------ Document extract
The Psalmist takes a still loftier flight. He leaves the world, and lifts his imagination to that mighty expanse which spreads above it and around it. He wings his way through space, and wanders in thought over its immeasurable regions. Instead of a dark and unpeopled solitude, he sees it crowded with splendour, and filled with the energy of the Divine presence. Creation rises in its immensity before him, and the world, with all which it inherits, shrinks into littleness at a contemplation so vast and so overpowering. He wonders that he is not overlooked amid the grandeur and the variety which are on every side of him; and passing upward from the majesty of nature to the majesty of nature's Architect, he exclaims, "What is man, that thou art mindful of him; or the son of man that thou shouldest deign to visit him?"

It is not for us to say, whether inspiration revealed to the Psalmist the wonders of the modern astronomy. But even though the mind be a perfect stranger to the science of these enlightened times, the heavens present a great and an elevating spectacle, an immense concave reposing upon the circular boundary of the world, and the innumerable lights which are suspended from on high, moving with solemn regularity along its surface. It seems to have been at night that the piety of the Psalmist was awakened by this contemplation, when the moon and the stars were visible, and not when the sun had risen in his strength, and thrown a splendour around him, which bore down and eclipsed all the lesser glories of the firmament. And there is much in the scenery of a nocturnal sky, to lift the soul to pious contemplation. That moon, and these stars, what are they? They are detached from the world, and they lift you above it.

You feel withdrawn from the earth, and rise in lofty abstraction above this little theatre of human passions and human anxieties. The mind abandons itself to reverie, and is transferred, in the ecstacy of its thoughts, to distant and unexplored regions. It sees nature in the simplicity of her great elements, and it sees the God of nature invested with the high attributes of wisdom and majesty.
------------
------ Entries shown
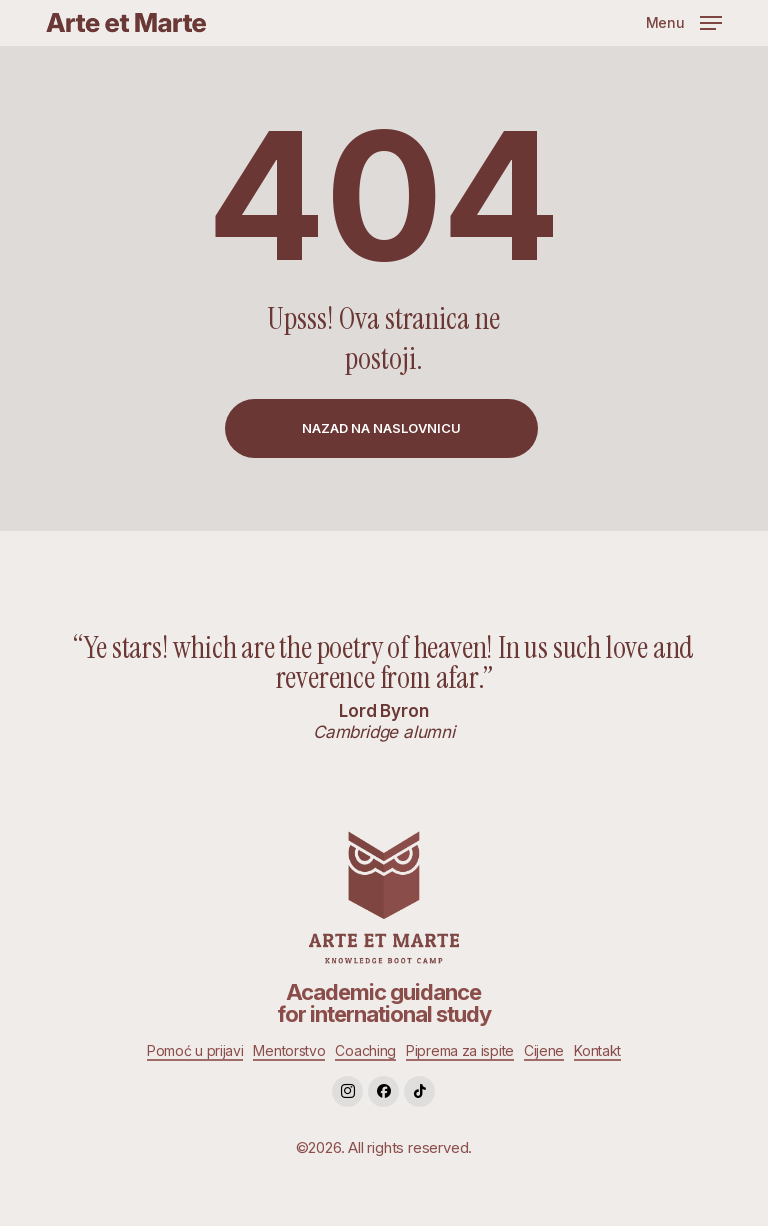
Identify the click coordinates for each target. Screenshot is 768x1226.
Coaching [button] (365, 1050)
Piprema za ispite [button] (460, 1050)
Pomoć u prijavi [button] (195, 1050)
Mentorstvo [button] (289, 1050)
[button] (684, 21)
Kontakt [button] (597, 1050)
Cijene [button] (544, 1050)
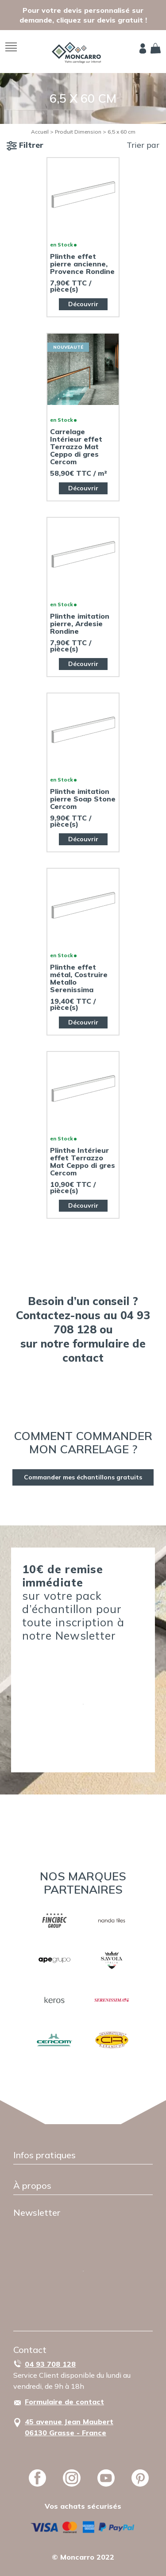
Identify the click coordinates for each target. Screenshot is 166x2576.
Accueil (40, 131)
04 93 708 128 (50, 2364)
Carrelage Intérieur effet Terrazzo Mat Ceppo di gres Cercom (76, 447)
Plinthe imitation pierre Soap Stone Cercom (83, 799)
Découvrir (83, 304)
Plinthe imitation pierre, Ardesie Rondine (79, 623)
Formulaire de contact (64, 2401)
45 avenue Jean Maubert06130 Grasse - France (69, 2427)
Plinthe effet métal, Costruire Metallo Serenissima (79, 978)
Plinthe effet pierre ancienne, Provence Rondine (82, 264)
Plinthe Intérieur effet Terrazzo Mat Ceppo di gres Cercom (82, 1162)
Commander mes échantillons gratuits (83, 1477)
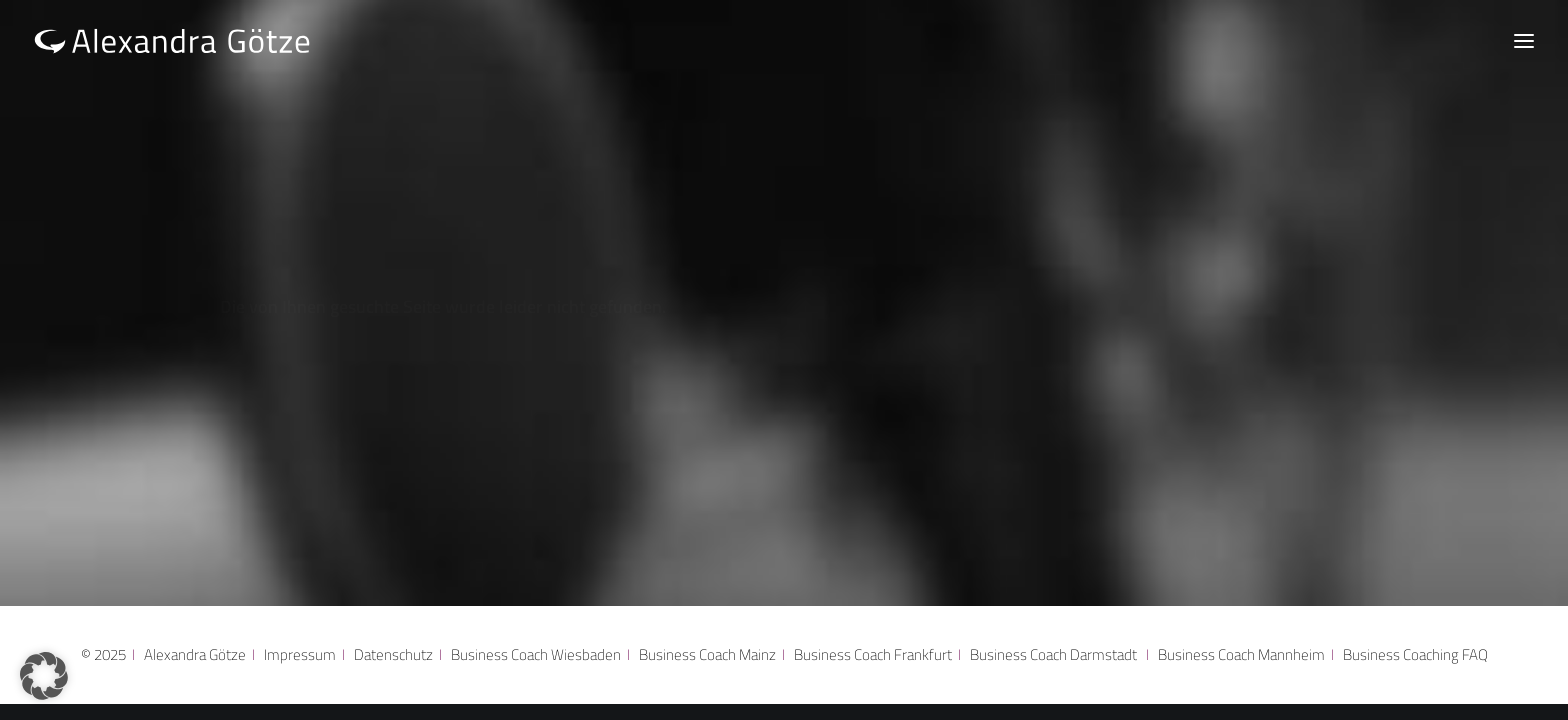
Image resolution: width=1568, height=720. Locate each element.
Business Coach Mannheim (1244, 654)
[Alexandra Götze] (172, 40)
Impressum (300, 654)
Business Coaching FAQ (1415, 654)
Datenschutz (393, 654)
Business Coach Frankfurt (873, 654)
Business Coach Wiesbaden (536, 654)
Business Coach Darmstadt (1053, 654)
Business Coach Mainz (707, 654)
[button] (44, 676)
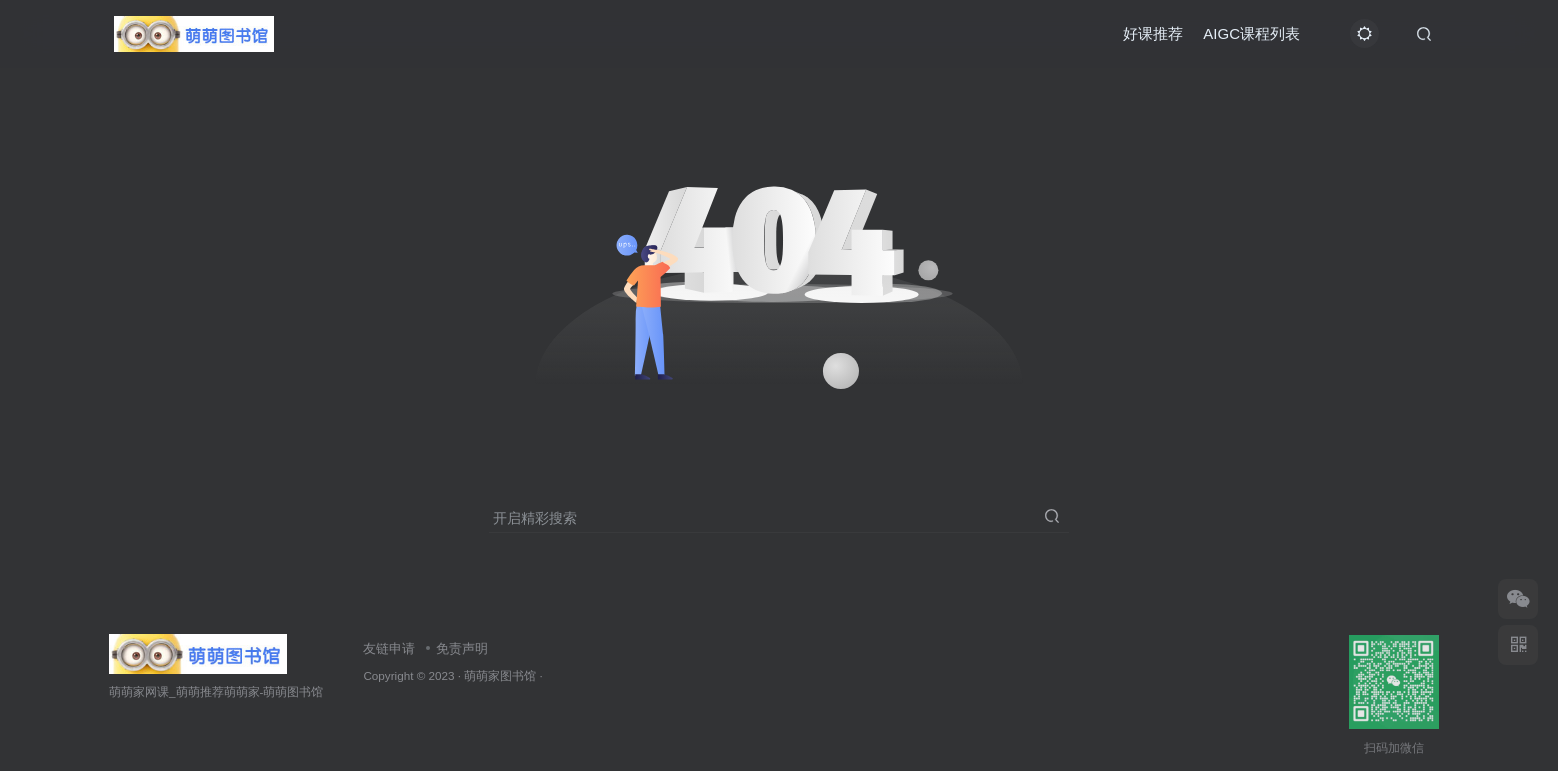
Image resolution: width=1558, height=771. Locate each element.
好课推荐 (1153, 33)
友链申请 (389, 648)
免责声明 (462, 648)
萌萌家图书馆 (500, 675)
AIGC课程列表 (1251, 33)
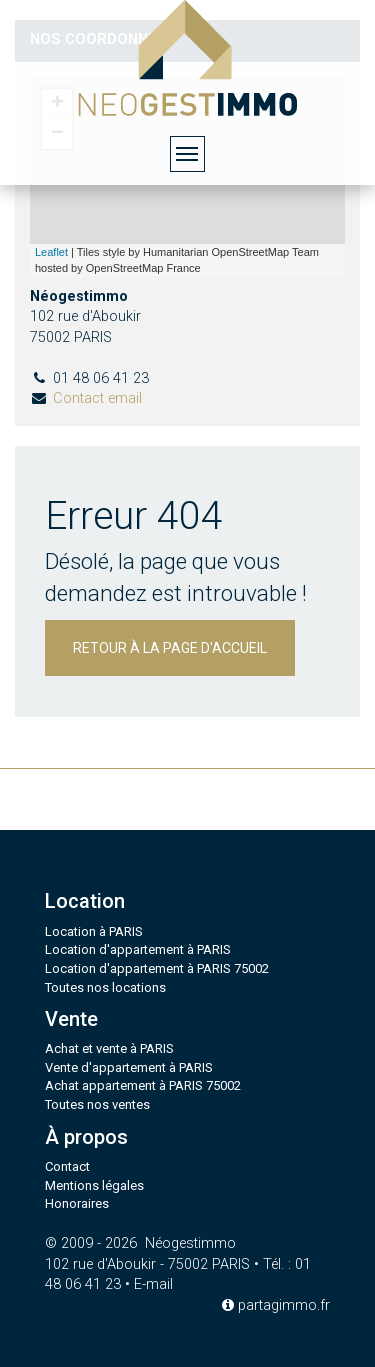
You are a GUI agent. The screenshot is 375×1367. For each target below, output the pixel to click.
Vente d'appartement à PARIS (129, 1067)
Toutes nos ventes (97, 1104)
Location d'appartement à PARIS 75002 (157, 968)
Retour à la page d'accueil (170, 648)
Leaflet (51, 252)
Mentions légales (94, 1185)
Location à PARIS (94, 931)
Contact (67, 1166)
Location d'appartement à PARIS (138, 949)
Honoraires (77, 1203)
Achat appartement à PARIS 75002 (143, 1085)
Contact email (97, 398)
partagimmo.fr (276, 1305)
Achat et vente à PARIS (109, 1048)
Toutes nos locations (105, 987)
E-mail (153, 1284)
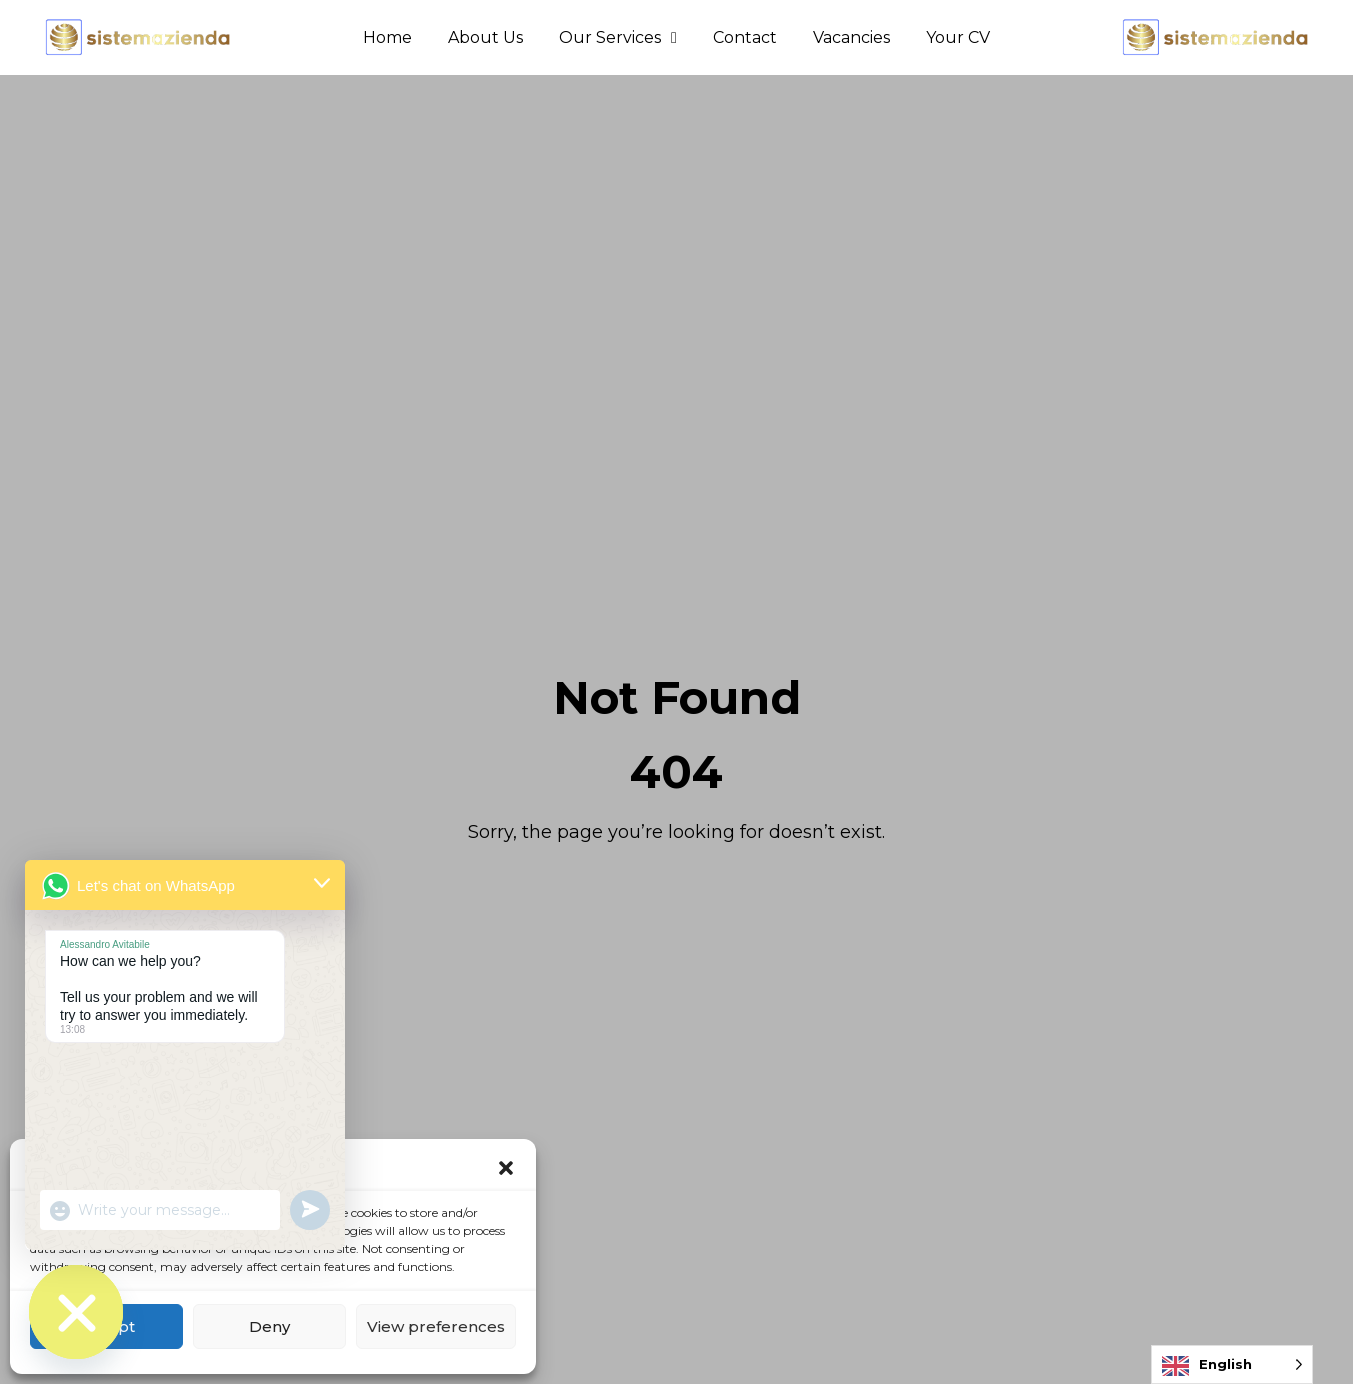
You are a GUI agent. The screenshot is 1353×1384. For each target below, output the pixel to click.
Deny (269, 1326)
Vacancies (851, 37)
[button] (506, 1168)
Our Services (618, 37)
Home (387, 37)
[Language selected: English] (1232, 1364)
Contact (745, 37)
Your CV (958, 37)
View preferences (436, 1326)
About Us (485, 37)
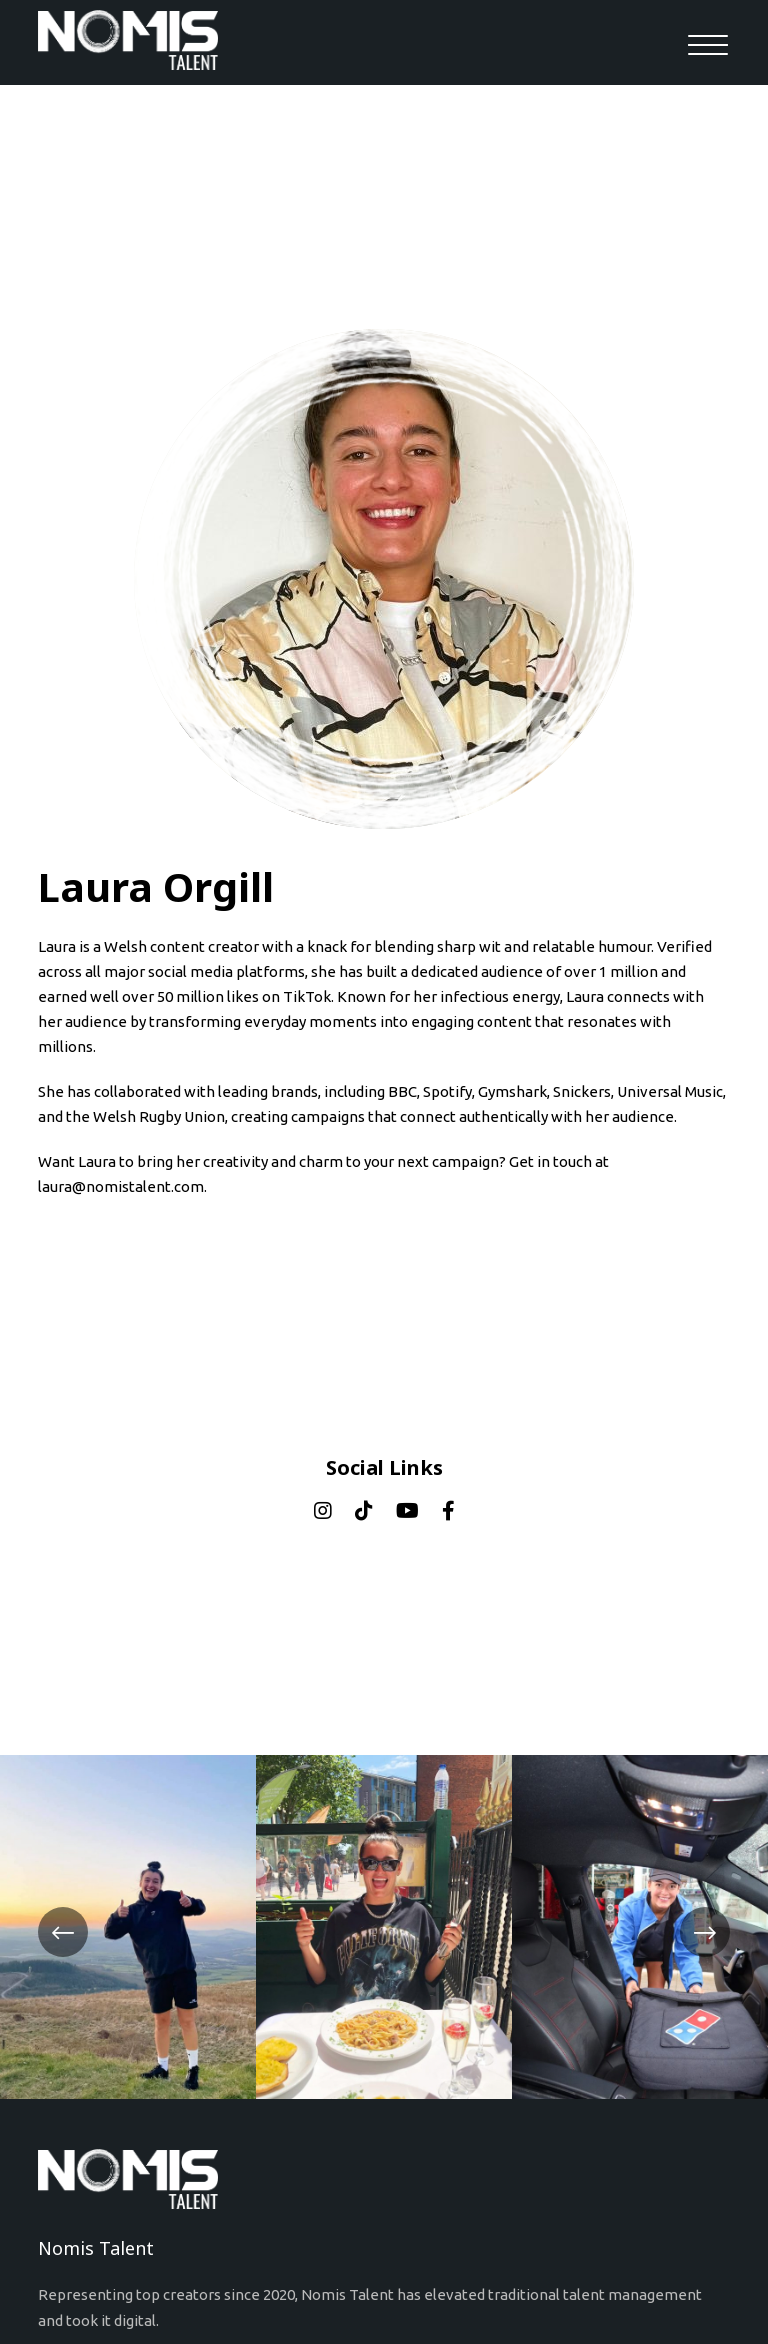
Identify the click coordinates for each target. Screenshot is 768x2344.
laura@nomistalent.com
------------
What you have to do -> Repeat the passage on the Psalmist's contemplation of the heavens word for word, everything from "You feel withdrawn" down to "wisdom and majesty.".

Solution for this exercise ->
You feel withdrawn from the earth, and rise in lofty abstraction above this little theatre of human passions and human anxieties. The mind abandons itself to reverie, and is transferred, in the ecstacy of its thoughts, to distant and unexplored regions. It sees nature in the simplicity of her great elements, and it sees the God of nature invested with the high attributes of wisdom and majesty.